Most Editors will be displaying a view to edit data based on a HiveId which is the unique identifier type for pretty much all data in Umbraco 5. If you are writing an editor to edit data in a custom Hive provider, then this will work seamlessly for you. Even if you are creating an editor for data that you aren’t writing a custom Hive provider for, you can still use HiveId as a unique identifier since it has support for wrapping Guid, Int and String Id types. If however you decide that HiveId isn’t for you, then you can inherit from one of the other editor base classes that doesn’t have the abstract Edit method attached to it and create your own Actions with your own parameters.

The above Edit Action simply returns a view without a model to be rendered. At this point, you’ll need to know where your view should be stored which has everything to do with MVC Areas or embedding views.

→ Data

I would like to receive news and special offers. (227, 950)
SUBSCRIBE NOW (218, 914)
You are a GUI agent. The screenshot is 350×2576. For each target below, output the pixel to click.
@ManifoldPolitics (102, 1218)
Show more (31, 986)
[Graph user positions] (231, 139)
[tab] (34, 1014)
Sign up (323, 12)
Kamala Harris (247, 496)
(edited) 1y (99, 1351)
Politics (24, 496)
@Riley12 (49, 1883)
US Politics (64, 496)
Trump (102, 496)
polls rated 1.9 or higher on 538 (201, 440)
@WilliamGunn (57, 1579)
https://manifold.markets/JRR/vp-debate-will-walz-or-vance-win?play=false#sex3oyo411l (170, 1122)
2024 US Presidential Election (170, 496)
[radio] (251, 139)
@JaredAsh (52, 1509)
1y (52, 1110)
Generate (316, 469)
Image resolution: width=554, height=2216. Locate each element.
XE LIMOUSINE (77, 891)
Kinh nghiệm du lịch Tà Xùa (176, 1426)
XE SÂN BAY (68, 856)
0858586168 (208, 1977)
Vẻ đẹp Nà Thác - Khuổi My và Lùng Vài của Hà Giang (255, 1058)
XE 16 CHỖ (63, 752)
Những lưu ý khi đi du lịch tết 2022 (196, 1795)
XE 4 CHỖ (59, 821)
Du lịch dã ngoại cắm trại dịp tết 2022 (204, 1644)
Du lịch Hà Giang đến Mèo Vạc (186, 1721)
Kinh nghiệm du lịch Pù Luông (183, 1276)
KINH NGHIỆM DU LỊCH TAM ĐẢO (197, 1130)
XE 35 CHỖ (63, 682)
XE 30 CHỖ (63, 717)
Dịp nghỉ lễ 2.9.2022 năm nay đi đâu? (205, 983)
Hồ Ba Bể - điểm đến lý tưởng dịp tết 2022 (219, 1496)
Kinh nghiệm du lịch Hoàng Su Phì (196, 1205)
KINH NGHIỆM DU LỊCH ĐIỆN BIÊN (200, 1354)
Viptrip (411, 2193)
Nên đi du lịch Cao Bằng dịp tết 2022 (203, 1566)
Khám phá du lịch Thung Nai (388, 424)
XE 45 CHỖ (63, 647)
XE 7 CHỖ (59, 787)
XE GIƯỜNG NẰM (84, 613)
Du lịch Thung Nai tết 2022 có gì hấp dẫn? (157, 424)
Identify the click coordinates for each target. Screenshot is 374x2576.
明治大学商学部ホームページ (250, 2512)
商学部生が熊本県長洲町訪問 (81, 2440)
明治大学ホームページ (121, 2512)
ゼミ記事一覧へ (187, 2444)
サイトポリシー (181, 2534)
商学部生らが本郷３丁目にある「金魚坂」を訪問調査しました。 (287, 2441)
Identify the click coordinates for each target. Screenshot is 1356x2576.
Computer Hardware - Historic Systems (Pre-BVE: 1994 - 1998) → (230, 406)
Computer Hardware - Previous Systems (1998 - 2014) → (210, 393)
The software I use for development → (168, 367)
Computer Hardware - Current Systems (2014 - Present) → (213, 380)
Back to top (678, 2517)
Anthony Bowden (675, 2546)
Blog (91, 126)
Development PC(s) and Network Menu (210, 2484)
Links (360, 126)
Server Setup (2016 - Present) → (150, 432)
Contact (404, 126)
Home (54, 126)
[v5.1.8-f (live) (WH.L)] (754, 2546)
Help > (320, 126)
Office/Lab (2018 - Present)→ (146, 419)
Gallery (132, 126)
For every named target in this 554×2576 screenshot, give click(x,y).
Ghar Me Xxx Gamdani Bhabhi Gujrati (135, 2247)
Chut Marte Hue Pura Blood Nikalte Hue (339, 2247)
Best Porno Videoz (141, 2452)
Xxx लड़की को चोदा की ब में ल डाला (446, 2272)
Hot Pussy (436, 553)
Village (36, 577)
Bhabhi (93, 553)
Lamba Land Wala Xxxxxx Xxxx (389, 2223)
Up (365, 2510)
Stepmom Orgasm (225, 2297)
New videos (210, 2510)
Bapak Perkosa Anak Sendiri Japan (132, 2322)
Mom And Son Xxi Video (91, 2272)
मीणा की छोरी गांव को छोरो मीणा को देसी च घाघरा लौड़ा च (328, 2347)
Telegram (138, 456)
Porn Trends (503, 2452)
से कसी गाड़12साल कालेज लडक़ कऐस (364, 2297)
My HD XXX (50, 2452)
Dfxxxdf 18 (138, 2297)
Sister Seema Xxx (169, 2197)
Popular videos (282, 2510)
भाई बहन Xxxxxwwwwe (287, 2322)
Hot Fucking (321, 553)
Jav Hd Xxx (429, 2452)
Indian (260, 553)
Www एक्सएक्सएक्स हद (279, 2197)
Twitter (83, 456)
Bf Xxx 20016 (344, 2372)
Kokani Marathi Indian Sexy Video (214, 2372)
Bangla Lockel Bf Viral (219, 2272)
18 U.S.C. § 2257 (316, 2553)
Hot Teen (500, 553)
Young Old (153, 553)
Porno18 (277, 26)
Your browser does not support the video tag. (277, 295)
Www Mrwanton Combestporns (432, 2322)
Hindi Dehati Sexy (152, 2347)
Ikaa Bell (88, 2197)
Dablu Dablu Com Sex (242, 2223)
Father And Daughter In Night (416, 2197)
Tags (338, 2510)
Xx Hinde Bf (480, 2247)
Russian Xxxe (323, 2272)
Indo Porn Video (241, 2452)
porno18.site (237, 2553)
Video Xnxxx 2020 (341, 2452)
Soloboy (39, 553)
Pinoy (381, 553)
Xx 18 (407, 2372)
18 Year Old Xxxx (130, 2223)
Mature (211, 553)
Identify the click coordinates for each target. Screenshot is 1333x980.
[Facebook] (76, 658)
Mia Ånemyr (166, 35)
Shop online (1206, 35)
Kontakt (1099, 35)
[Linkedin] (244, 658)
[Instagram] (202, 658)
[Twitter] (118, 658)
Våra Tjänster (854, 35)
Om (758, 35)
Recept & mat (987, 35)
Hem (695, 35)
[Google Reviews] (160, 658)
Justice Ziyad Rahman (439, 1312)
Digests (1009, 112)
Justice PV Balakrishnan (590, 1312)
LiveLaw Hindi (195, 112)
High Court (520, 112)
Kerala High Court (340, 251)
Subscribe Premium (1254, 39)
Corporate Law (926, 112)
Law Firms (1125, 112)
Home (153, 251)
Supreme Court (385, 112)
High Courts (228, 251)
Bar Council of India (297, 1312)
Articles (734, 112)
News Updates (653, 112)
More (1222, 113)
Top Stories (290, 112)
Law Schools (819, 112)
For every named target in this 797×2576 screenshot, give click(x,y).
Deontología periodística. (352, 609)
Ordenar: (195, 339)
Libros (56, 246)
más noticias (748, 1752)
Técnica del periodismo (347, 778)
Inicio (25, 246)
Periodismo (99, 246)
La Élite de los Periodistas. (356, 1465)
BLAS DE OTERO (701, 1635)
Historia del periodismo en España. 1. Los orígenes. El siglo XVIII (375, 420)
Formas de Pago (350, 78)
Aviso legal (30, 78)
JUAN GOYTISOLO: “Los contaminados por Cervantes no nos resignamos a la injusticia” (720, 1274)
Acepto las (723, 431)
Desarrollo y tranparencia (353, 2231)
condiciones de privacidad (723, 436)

→ Your goal
What does the Umbraco 5 editor passage say, word for word, from "The above Edit" to "or embedding views."?

→ Response to the task
The above Edit Action simply returns a view without a model to be rendered. At this point, you’ll need to know where your view should be stored which has everything to do with MVC Areas or embedding views.